— HOW TO COMPLETE THIS TASK —
Go through the records and copy each line where the word "Assessment" occurs.

Items from a data source
__________________________________________________

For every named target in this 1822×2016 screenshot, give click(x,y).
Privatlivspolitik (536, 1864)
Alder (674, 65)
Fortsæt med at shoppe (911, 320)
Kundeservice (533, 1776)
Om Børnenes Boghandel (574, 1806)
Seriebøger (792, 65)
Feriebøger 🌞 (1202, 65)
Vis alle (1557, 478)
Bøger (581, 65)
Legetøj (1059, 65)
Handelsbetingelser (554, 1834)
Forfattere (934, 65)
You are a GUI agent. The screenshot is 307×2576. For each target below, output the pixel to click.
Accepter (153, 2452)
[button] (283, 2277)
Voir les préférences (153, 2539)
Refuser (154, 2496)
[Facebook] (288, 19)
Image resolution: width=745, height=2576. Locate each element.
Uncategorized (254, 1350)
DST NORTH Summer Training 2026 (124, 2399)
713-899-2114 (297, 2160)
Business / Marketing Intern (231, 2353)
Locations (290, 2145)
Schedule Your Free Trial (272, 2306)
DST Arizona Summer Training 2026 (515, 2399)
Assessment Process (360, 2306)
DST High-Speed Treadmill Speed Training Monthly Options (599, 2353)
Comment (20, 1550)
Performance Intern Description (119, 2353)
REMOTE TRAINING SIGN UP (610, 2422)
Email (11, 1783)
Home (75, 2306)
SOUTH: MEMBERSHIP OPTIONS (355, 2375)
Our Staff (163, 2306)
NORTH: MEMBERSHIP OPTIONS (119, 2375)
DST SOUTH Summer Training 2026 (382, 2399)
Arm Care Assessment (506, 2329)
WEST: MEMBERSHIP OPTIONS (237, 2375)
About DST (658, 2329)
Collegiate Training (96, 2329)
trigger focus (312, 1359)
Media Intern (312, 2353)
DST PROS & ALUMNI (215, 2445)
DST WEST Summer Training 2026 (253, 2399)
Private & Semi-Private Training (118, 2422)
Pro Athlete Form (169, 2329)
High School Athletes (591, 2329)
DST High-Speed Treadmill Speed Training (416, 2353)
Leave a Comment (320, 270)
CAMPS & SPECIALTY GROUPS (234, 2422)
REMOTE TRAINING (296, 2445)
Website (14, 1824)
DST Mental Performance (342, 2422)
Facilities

__________________________________________________

— SOLUTION BELOW —
Assessment Process (360, 2306)
Arm Care Assessment (506, 2329)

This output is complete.